Dataset entries:
━━━━━━━━━━━━━━━━
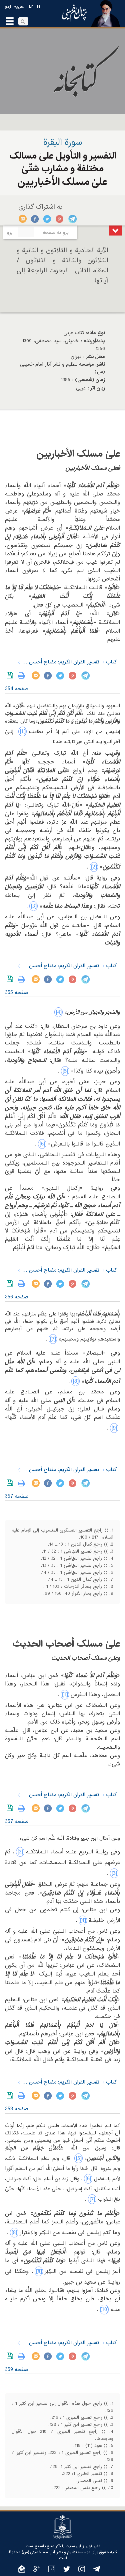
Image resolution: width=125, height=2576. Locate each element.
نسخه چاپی (23, 675)
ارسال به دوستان (22, 219)
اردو (8, 7)
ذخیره (11, 675)
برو (10, 232)
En (31, 7)
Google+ (59, 219)
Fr (38, 7)
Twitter (47, 219)
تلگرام (72, 219)
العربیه (20, 7)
━━━━━━━━━━━━━━━━
Task:
Drop the images; copy every entry above exactly.

Response to the task:
Image resolution: width=125, height=2576. Locate each element.
نسخه چاپی (23, 675)
ارسال به دوستان (22, 219)
اردو (8, 7)
ذخیره (11, 675)
برو (10, 232)
En (31, 7)
Google+ (59, 219)
Fr (38, 7)
Twitter (47, 219)
تلگرام (72, 219)
العربیه (20, 7)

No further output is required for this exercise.